Work item: The answer should consist solely of the lines from the first one below through the line containing "Patras Kay Mazameen", copied exactly.
START Input data
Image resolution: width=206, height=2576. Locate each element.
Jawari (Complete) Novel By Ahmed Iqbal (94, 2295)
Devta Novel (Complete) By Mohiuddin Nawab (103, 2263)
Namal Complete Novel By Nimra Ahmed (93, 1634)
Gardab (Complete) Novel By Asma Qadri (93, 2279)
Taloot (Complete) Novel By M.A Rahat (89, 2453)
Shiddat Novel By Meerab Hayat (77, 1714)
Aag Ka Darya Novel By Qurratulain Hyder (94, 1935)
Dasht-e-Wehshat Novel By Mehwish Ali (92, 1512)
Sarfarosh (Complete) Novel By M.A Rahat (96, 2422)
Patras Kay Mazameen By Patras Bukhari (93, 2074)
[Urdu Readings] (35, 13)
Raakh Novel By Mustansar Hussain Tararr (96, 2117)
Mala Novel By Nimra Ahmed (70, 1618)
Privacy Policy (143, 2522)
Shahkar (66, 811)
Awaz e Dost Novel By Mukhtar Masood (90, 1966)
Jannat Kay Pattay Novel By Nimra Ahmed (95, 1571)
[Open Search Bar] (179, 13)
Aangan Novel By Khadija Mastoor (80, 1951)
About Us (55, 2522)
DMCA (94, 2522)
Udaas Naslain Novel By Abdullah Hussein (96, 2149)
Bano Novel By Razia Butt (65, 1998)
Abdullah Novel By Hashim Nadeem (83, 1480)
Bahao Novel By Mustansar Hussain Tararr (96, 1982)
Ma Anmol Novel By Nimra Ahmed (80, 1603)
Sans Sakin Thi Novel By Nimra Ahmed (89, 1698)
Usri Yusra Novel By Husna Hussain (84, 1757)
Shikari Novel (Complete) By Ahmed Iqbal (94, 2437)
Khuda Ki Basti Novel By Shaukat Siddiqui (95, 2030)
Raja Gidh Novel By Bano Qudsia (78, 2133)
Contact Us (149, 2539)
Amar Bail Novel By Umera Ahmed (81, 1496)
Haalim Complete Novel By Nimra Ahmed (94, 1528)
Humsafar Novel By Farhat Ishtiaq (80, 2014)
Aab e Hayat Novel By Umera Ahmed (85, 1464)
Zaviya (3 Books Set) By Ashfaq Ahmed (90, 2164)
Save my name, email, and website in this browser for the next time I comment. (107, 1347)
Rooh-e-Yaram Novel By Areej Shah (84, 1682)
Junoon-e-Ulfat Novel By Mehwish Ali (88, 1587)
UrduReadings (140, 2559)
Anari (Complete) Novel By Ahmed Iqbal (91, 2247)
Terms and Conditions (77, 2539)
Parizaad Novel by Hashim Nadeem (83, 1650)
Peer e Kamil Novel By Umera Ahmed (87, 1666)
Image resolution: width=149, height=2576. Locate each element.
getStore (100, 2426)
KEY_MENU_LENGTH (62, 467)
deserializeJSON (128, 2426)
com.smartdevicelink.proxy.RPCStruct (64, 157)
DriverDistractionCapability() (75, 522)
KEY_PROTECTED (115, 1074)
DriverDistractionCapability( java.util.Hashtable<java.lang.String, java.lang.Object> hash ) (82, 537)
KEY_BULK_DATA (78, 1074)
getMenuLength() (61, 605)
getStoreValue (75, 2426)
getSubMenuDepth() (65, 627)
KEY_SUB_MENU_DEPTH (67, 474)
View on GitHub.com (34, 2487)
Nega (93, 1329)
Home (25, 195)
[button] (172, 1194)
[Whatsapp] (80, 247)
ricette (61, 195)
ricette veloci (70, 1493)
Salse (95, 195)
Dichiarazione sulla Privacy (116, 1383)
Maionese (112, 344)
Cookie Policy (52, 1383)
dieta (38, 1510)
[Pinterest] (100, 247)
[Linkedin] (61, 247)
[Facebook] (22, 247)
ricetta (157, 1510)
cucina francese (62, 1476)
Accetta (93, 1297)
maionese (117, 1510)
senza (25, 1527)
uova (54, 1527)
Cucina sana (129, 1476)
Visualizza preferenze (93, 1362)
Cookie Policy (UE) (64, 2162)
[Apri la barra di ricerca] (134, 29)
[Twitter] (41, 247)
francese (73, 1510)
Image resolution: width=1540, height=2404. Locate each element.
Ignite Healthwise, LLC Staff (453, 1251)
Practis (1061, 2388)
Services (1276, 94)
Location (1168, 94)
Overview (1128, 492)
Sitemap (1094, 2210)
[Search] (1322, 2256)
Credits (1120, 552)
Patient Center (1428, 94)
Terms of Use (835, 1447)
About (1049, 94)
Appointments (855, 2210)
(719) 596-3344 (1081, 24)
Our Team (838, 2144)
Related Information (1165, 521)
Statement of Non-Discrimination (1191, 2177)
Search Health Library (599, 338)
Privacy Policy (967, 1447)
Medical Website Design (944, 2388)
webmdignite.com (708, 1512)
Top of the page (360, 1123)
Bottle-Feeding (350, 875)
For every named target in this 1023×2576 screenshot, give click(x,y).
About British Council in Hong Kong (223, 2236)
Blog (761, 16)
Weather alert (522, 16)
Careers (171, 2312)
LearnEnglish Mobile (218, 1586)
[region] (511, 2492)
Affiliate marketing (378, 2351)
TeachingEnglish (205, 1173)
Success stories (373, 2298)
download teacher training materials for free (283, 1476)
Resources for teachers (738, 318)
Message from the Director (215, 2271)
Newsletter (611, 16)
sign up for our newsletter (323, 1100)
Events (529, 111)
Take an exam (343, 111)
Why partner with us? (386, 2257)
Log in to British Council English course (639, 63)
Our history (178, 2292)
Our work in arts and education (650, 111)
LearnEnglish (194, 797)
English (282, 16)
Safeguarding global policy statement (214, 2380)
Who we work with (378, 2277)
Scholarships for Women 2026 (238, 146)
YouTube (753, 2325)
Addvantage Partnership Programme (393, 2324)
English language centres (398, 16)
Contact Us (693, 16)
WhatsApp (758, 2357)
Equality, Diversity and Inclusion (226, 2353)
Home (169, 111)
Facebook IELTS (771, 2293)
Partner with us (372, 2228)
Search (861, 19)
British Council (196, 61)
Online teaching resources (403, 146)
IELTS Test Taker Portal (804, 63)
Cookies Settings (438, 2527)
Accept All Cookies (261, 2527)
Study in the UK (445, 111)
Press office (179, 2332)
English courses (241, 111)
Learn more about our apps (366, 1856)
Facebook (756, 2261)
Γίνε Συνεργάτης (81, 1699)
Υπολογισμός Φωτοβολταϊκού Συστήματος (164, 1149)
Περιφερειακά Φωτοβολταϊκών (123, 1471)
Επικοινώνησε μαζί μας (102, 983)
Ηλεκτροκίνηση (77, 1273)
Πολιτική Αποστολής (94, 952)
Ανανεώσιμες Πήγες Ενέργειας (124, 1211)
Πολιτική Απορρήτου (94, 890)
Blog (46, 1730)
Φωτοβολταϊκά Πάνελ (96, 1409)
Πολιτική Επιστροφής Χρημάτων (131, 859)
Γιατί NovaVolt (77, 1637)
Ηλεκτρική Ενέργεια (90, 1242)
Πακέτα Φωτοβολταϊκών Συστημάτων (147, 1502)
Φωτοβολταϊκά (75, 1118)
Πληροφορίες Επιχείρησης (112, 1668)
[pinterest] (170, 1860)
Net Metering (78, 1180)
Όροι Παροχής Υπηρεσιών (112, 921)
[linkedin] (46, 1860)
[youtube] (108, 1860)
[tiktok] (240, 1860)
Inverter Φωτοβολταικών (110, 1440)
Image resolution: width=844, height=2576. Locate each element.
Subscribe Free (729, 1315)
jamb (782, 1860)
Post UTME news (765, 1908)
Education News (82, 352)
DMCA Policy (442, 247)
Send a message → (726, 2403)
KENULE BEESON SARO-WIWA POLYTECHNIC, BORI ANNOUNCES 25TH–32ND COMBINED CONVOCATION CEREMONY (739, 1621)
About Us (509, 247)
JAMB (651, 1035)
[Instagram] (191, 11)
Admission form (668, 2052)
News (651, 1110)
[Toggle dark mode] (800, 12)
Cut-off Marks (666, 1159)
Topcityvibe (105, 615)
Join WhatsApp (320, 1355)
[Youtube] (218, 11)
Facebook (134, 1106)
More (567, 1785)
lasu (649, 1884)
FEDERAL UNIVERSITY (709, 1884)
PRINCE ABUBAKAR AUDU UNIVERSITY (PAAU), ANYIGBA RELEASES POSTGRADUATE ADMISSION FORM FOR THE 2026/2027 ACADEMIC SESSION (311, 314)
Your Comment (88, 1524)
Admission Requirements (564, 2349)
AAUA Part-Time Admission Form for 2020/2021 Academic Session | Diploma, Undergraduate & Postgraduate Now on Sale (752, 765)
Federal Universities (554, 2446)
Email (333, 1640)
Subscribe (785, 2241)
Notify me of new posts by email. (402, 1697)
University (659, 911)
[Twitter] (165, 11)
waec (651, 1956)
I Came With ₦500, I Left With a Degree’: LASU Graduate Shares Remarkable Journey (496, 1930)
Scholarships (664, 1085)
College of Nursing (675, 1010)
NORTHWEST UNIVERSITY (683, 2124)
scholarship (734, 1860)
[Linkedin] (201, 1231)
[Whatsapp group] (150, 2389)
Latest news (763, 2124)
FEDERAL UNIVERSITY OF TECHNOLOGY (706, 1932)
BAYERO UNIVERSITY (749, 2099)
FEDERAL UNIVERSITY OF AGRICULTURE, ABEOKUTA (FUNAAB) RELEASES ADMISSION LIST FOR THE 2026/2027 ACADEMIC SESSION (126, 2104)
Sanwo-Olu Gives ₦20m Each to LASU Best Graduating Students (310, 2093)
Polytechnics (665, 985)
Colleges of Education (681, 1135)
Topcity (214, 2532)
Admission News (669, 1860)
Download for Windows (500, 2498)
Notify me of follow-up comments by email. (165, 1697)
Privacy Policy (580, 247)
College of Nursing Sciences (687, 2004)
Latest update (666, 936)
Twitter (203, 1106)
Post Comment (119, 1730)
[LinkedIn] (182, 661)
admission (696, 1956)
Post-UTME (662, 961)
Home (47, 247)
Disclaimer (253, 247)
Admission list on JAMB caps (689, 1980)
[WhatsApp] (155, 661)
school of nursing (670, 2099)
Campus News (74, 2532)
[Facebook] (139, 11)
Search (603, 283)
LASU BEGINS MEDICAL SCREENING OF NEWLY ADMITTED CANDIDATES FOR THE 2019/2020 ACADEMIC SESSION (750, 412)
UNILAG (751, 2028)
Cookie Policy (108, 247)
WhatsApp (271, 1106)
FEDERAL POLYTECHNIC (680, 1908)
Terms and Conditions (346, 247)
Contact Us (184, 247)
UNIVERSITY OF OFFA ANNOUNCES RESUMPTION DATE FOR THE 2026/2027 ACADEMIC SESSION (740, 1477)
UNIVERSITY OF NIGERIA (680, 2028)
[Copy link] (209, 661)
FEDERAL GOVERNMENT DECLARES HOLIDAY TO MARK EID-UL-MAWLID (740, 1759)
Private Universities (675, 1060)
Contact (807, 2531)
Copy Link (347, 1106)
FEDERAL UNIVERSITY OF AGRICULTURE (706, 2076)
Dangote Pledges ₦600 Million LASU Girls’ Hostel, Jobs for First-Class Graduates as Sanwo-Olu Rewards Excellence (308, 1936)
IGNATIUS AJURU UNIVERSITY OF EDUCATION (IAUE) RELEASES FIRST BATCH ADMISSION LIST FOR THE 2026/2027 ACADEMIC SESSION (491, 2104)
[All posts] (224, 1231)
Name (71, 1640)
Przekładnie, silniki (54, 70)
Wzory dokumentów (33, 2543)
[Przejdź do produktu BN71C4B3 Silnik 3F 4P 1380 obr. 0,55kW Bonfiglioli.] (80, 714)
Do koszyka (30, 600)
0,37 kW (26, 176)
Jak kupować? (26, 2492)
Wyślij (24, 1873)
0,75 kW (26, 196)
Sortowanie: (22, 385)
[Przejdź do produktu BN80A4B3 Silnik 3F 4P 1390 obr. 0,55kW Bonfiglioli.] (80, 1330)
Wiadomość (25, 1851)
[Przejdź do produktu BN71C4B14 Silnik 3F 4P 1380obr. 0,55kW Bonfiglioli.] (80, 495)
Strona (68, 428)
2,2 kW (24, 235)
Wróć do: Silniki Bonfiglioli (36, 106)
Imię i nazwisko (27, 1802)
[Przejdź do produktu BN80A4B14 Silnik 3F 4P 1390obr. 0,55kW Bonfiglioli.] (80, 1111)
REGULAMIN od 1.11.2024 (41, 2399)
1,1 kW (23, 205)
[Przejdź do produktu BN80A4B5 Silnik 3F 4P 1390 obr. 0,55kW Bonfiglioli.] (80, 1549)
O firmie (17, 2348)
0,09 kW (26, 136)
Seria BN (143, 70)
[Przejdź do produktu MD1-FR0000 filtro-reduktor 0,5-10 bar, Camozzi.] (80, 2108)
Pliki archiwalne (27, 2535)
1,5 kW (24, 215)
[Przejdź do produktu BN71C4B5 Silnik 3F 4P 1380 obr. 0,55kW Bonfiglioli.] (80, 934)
END Input data
Answer space:
Image resolution: width=206, height=2576. Locate each element.
Jawari (Complete) Novel By Ahmed Iqbal (94, 2295)
Devta Novel (Complete) By Mohiuddin Nawab (103, 2263)
Namal Complete Novel By Nimra Ahmed (93, 1634)
Gardab (Complete) Novel By Asma Qadri (93, 2279)
Taloot (Complete) Novel By M.A Rahat (89, 2453)
Shiddat Novel By Meerab Hayat (77, 1714)
Aag Ka Darya Novel By Qurratulain Hyder (94, 1935)
Dasht-e-Wehshat Novel By Mehwish Ali (92, 1512)
Sarfarosh (Complete) Novel By M.A Rahat (96, 2422)
Patras Kay Mazameen By Patras Bukhari (93, 2074)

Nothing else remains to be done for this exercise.